Mr Frydenberg’s comments sit in stark contrast to his departmental secretary, Mr Fraser’s. During Senate estimates last week, Mr Fraser spoke of his concern about low interest rates and the housing bubble.

“When you look at the housing price bubble evidence, it’s unequivocally the case in Sydney, unequivocal,” Mr Fraser said.

“It does worry me that the historically low level of interest rates are encouraging people to perhaps over-invest in housing.”

Reserve Bank assistant governor Malcolm Edey​ also told senators: “I know that a lot of people do think it’s a bubble.

In the early 2000s, housing prices increased by 20 per cent for three years in a row and then were steady for a decade.

Assistant Treasurer Josh Frydenberg

“Serious people think that. And we agree that this is a situation where the market is strong, it’s over-heated, it’s a risky situation.

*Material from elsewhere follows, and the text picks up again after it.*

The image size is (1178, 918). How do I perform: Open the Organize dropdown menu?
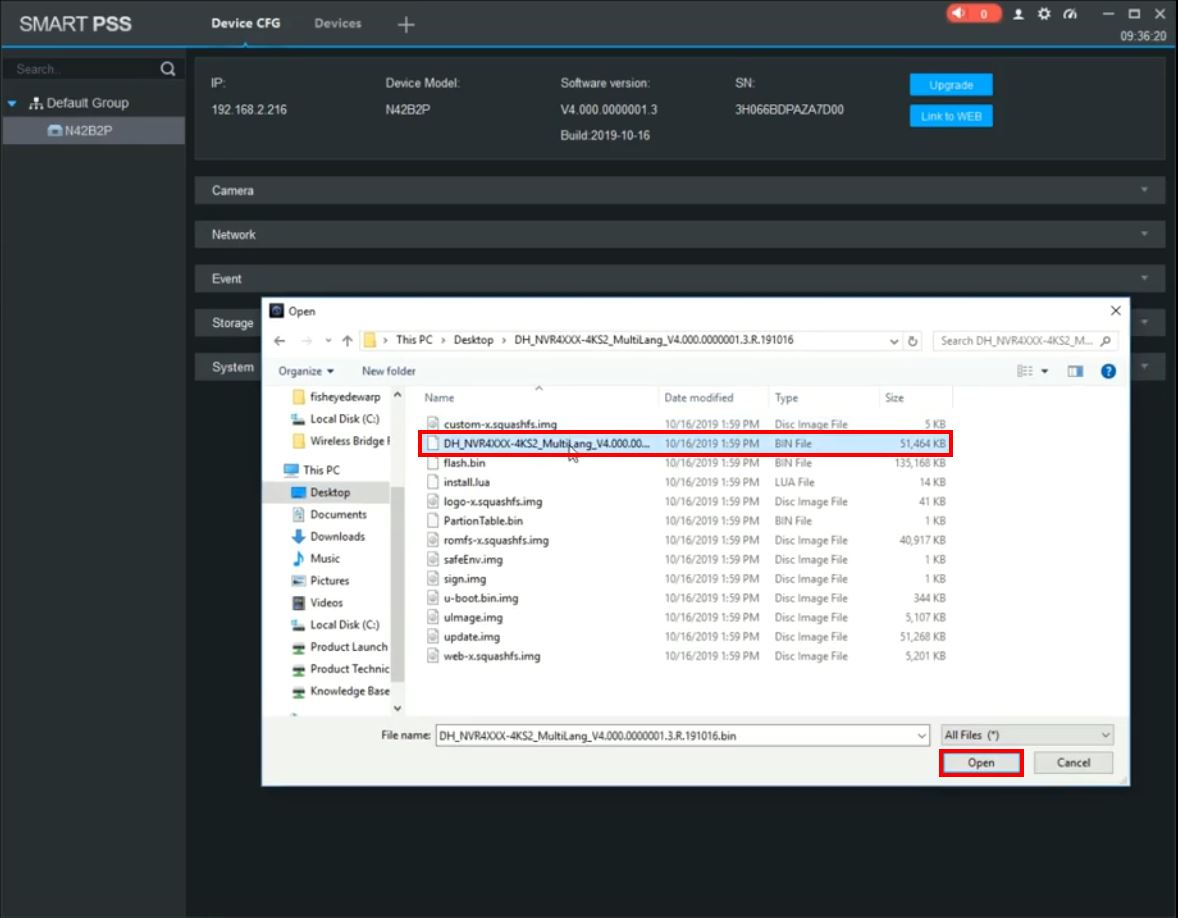coord(306,371)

Some people call that a bubble.”

The average NSW home price today costs about five times the average NSW household income, according to Barclays Bank analysis.

On Sunday, Mr Frydenberg said the increases in house prices were due to a “number of things”.

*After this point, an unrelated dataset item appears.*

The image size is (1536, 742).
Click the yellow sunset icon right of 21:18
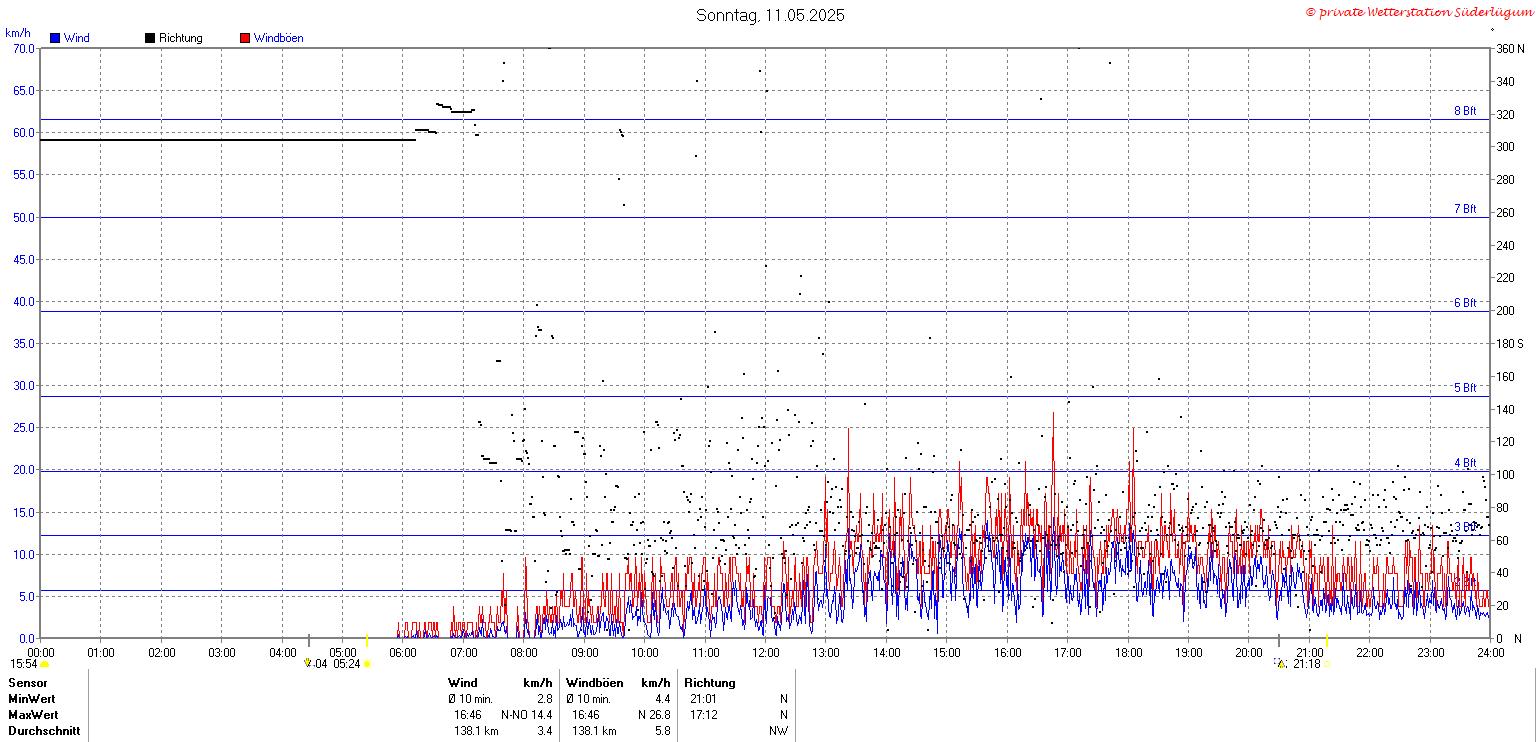tap(1327, 664)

“It’s a function of population growth, it’s a function of state governments not engaged in enough land release. It’s a function also of foreign investment.”

When asked by Labor leader Bill Shorten about Mr Fraser’s comments, Mr Abbott said housing affordability was important but home owners like him would prefer to see house prices continue to rise.

“As someone who, along with the bank, owns a house in Sydney I do hope our housing prices are increasing,” Mr Abbott said in question time on Monday.

“I want housing to be affordable but nevertheless, I also want house prices to be modestly increasing.”

Mr Shorten responded that Mr Abbott was out of touch.

Negative gearing plan

The Greens are proposing that negative gearing – which allows investors to use losses made on property to reduce their taxable income – be scrapped for new residential investments.

Critics say negative gearing inflates house prices and locks people out of the market.

The Abbott government has previously ruled out any changes to negative gearing, although Labor has suggested there is some room for reform.

On Sunday, Labor frontbencher Anthony Albanese cautioned that negative gearing was just one element when it came to housing affordability.

He added that a lot of investors in housing were “mums and dads”.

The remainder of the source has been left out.